When a reporter recently pointed out that Japanese Prime Minister Shinzo Abe said little about constitutional revision during the campaign, he responded, “It is our duty to talk about what people want to hear in street rallies, such as the future of Japan, the low birthrate and population aging.”

The exchange was from a news conference on Oct. 23, the day after the Liberal Democratic Party won 284 of the 465 seats in the House of Representatives. In fact, the key issue in Abe’s campaign was not constitutional revision but the security crisis and North Korean threats, Abe’s relationship with U.S. President Donald Trump, Abenomics, the low birthrate, demographic aging, jobs and welfare.

To Abe, constitutional revision is the reason to be in politics. Nevertheless, he refrained from making it a main issue as he calculated that discussing the controversial issue would not help win votes.

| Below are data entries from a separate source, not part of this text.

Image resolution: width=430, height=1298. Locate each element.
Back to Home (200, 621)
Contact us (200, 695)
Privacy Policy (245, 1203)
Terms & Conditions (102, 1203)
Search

Also, constitutional revision will be determined by national referendum, so he wants to approach it strategically and carefully.

We always condemned Abe’s attitude as sly and cowardly. In fact, the attempt to revise the pacifist clause in the Japanese constitution is surely an ambition to become a country that can wage war. But the strength of Abe’s politics is knowing how to hide his claws, going the long way, and pursuing what people want first in order to win what he really wants in the end. He surely is a nasty figure to Koreans. But he kept the power for five years since returning to leadership in December 2012 and is likely to become the longest-serving post-war prime minister in Japan.

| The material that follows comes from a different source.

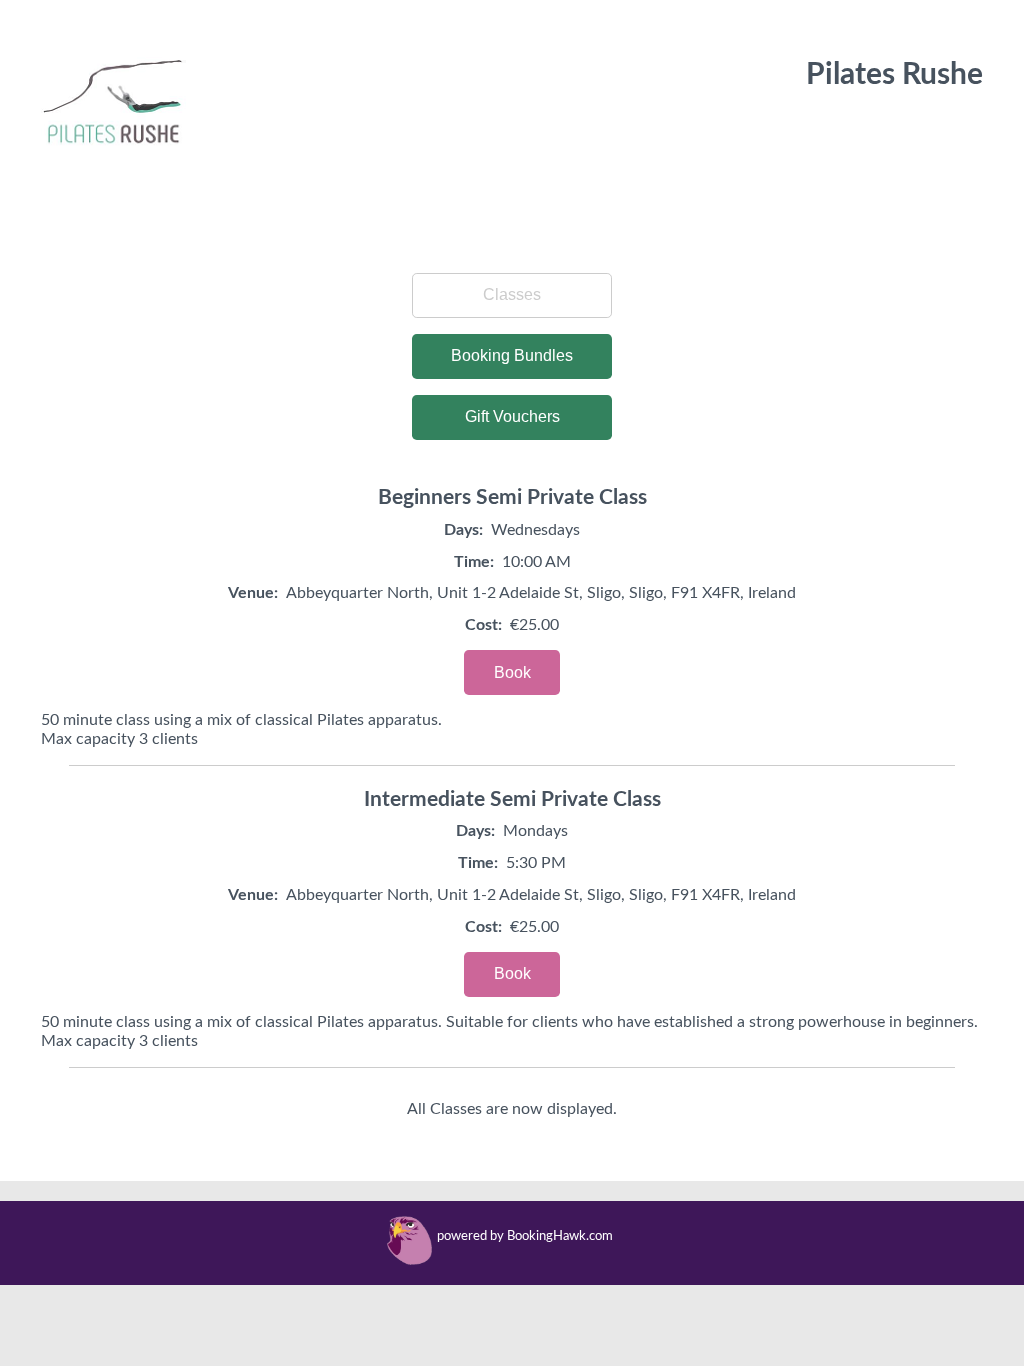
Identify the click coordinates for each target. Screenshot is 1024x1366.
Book (512, 672)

In fact, the urgent issues that Abe mentioned are not limited to Japan. Korea is directly involved in the security crisis, and low birthrate and demographic aging are also serious problems in Korea. The number of babies born in August was the lowest since the statistics began to be recorded in 2000. The aggregated rate of the average number of children a woman has in her lifetime is 1.1, lower that Japan’s 1.4.

But lately, Korea is focusing on eradicating so-called longstanding evils, openly and drastically. Just like Abe’s constitutional revision, the new administration has been biding time to correct the vices of the past decade. In this security crisis, officials who had been in high-profile positions in the Park Geun-hye administration are taking overseas training.

The National Intelligence Services claimed to stay out of politics, but the corruption of the Lee Myung-bak administration made it hard to stay out of politics. Organizational reshuffles are underway all over society.

Is the reform the priority task that Korea needs to adhere to? In order to avoid the criticism five years later that its only accomplishment was eradicating corruption, we need to learn how to get what people really want.

JoongAng Ilbo, Oct. 27, Page 38

*The author is a deputy international news editor of the JoongAng Ilbo.